After his father's suicide, Karl Franz was taken into custody by his paternal uncle, Prince Eitel Friedrich of Prussia. As the legal head of the House of Hohenzollern, he claimed this right because Emperor Wilhelm had issued an edict placing Hohenzollern powers in Eitel's hands. This was later declared to have been illegal, and his mother was given full custody of him in 1921. She was given this right despite the fact that she had run away from her husband and that there had been numerous servants testifying against her. Eitel's defence had also stated that Marie-Auguste was not a fit person for Karl Franz's guardianship.
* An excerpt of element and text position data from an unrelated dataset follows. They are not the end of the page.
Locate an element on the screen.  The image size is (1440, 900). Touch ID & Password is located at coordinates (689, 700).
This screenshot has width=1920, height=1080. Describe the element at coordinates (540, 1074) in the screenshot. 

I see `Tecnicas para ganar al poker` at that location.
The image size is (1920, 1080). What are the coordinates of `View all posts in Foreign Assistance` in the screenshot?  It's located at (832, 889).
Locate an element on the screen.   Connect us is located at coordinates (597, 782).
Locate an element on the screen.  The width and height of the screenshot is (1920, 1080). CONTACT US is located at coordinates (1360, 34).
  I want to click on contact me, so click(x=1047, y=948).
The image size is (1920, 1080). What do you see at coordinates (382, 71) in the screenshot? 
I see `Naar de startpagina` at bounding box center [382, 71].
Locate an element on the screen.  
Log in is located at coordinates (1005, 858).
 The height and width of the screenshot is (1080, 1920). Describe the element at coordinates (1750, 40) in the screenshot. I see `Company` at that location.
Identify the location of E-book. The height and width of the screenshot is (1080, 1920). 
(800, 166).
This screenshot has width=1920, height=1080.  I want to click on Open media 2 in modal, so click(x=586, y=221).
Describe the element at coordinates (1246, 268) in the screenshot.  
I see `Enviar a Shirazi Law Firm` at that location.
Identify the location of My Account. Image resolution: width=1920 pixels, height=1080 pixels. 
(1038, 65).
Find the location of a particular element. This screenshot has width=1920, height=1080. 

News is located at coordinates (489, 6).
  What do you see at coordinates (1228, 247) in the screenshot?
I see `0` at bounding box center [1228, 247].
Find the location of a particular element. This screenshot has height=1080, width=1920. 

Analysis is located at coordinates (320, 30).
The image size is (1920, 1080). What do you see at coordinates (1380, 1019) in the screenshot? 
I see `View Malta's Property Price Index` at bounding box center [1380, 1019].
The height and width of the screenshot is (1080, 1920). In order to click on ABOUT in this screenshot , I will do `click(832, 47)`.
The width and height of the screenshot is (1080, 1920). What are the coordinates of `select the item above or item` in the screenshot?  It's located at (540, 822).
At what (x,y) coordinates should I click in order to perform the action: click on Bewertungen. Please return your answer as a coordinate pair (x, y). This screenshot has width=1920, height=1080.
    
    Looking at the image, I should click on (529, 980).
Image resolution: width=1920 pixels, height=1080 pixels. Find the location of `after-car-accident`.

Marie-Auguste went to court however and made a plea that she was heartbroken, which may have helped win the case for her.

In 1922, Marie-Auguste sued ex-Emperor Wilhelm for financial support that had been promised in her and Joachim's marriage contract. Wilhelm's attorney argued that the House of Hohenzollern laws were no longer valid, and therefore there was no obligation to support her.

In 1926, his mother remarried to Johannes-Michael, Baron von Loën. They were divorced in 1935.

In World War II, Karl Franz served as a lieutenant in an armoured car division, and at one point was stationed on the Polish front. He was awarded the Iron Cross.

==Marriages==

===First===
On 1 October 1940, Karl Franz married Princess Henriette Hermine Wanda Ida Luise of Schönaich-Carolath. She was the daughter of Princess Hermine Reuss of Greiz, who had been the second wife of Karl Franz's grandfather Emperor Wilhelm II since 1922 (Henriette was thus Kaiser Wilhelm's stepdaughter). Held at Wilhelm's private residence without much ceremony, he and Hermine attended the ceremony, as did a few other guests. The Mayor of Doorn performed the ceremony.

They had three sons:
- Prince Franz Wilhelm of Prussia (born 3 September 1943), married in 1976 to Maria Vladimirovna, Grand Duchess of Russia, claimant to the Headship of the Imperial Family of Russia; they divorced in 1985 and had one son, George Mikhailovich Romanov. He married secondly in 2019 to Nadia Nour El Etreby (born 2 August 1949).
- Prince Friedrich Christian of Prussia (3 September 1943 – 26 September 1943)
- Prince Franz Friedrich of Prussia (born 17 October 1944), married firstly in 1970 in a morganatic marriage to Gudrun Edith Winkler (born 29 January 1949), divorced in 1996, and had one daughter, Christine Prinzessin von Preußen (born 22 February 1968). He married secondly in 1998 to Potsdam politician and former pianist Susann Genske (born 12 January 1964), with no issue.

They divorced in 1946.

===Second===
Karl Franz married secondly, on 9 November 1946, to Luise Dora Hartmann (5 September 1909 Hamburg, Germany – 23 April 1961 Hamburg, Germany). Their marriage was childless and the couple divorced in 1959.

===Third===
Karl Franz married lastly, on 20 July 1959 in Lima, Peru, Eva Maria Herrera y Valdeavellano (10 June 1922 Lima, Peru – 6 March 1987 Lima, Peru). They were married until Prince Karl's death and had two daughters:
- Alexandra Maria Augusta Juana Consuelo Prinzessin von Preußen (born 29 April 1960 Lima, Peru). She married Dr. Alberto Reboa in October 1995 in Hechingen, Germany. They have two children (Alberto and Alexandra).
- Désirée Anastasia Maria Benedicta Prinzessin von Preußen (born 13 July 1961 Lima, Peru). She married Juan Carlos Gamarra y Skeels, Ambassador of Peru to Switzerland, to the Holy See, then to the United Kingdom, on 25 May 1983 at Lima, Peru. They have two children (Juan Francisco and Ines Sofia).